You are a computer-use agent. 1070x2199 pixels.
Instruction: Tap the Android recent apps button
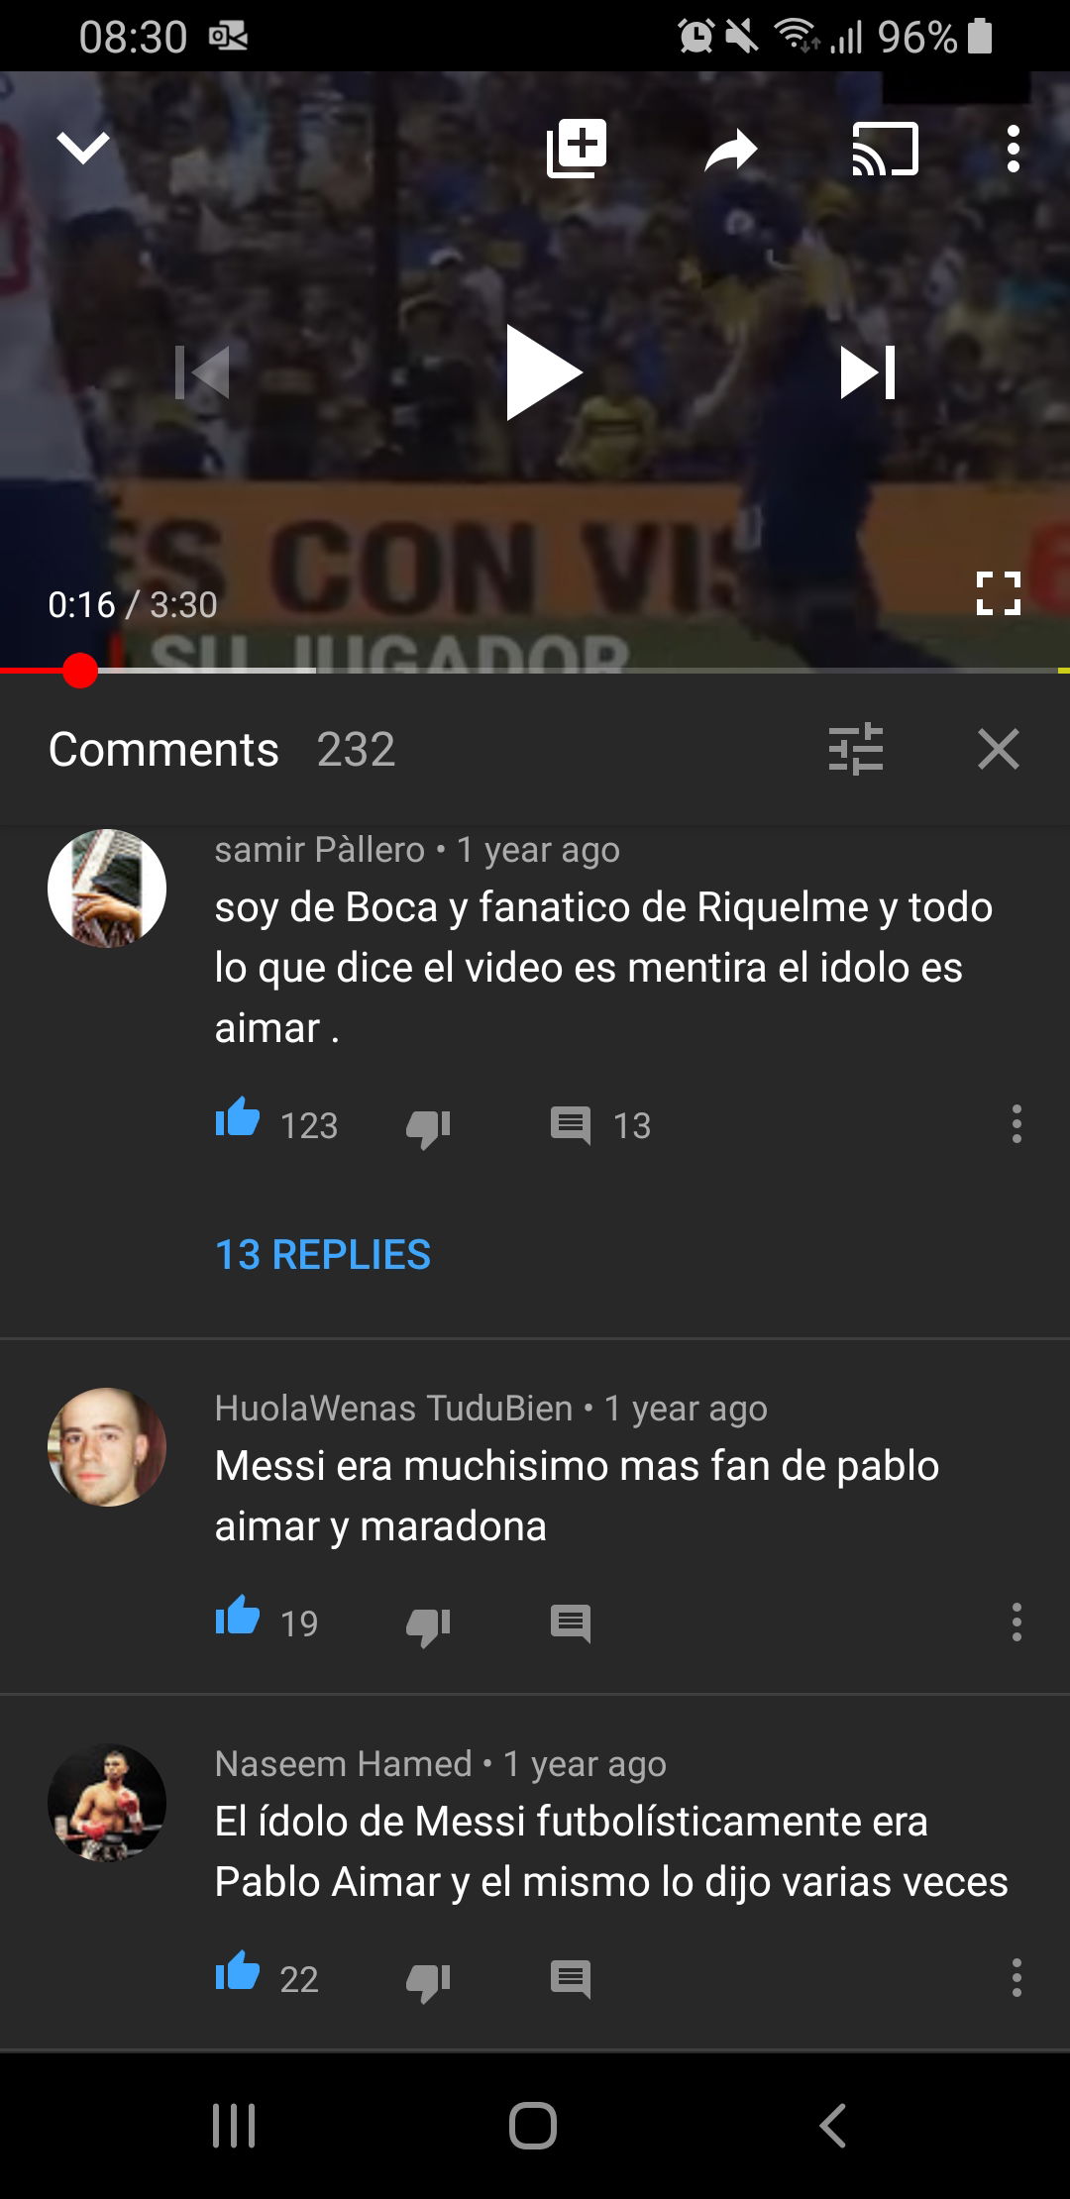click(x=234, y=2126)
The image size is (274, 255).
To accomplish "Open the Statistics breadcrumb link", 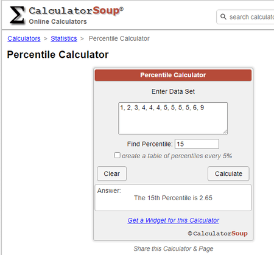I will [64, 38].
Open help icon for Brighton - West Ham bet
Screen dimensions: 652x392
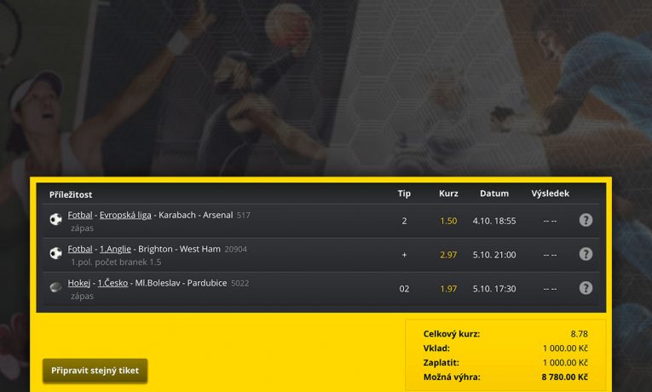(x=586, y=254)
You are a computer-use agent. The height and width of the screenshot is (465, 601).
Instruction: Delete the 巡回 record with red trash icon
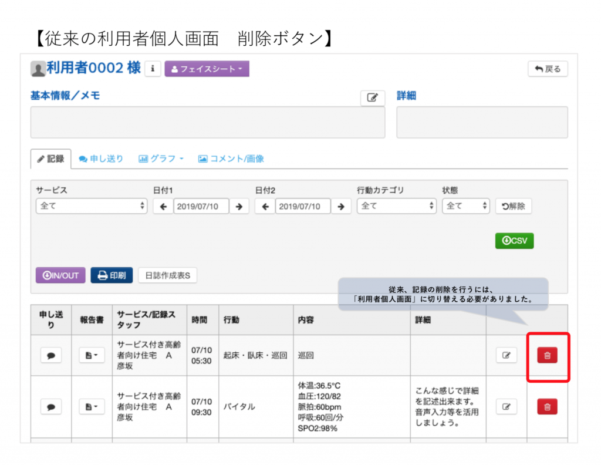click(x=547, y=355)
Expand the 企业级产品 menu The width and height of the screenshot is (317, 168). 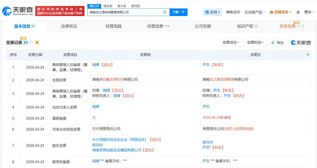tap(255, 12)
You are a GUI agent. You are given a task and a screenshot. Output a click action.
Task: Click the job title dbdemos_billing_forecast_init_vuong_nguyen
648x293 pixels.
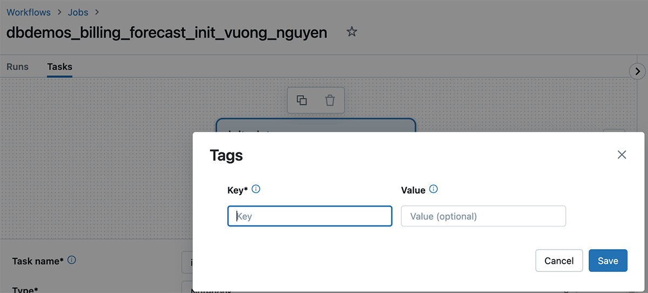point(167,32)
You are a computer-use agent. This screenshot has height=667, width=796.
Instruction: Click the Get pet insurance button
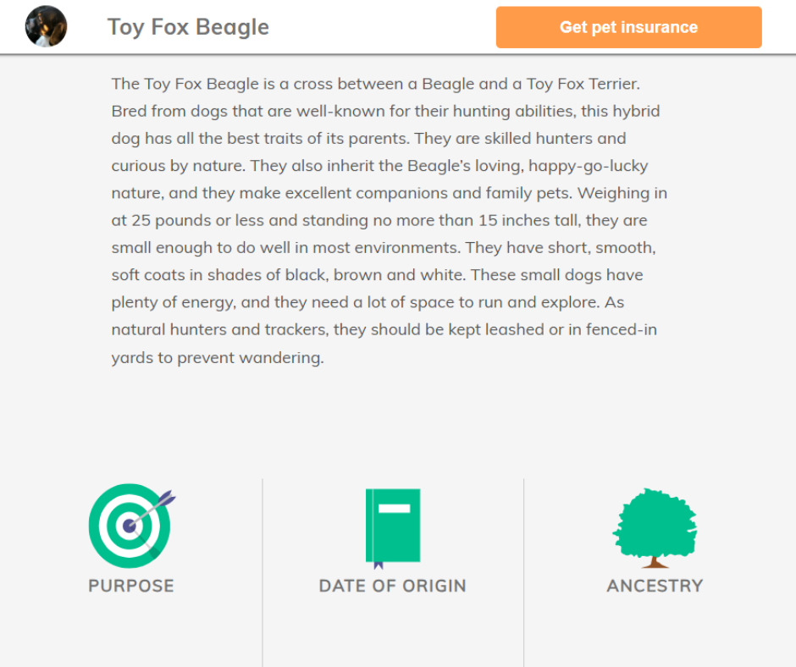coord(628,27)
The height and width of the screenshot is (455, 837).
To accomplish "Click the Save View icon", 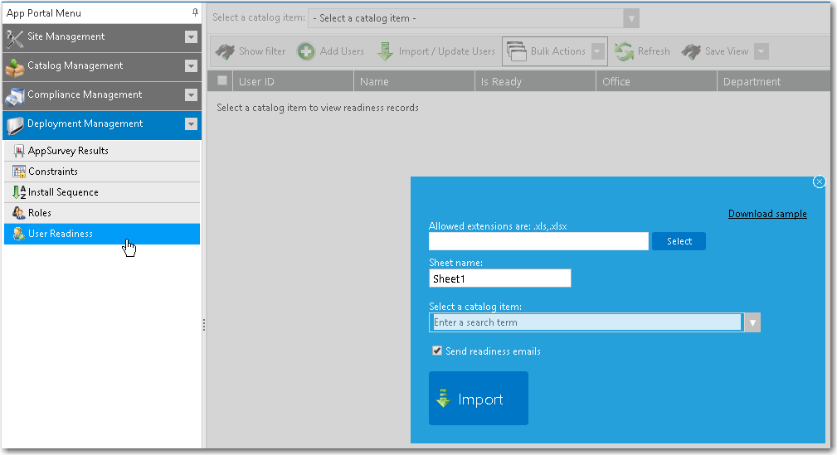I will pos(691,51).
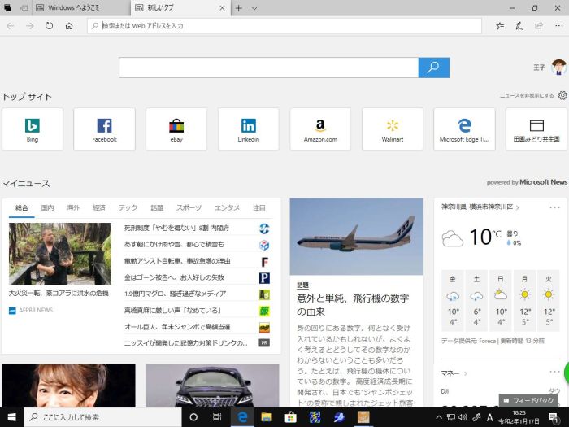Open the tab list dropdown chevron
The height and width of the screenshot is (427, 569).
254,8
=======
Votre tâche: Déterminez combien de lignes des items ci-dessus contiennent le mot « computer ». Donnez uniquement ce nombre.

Solution rédigée: 3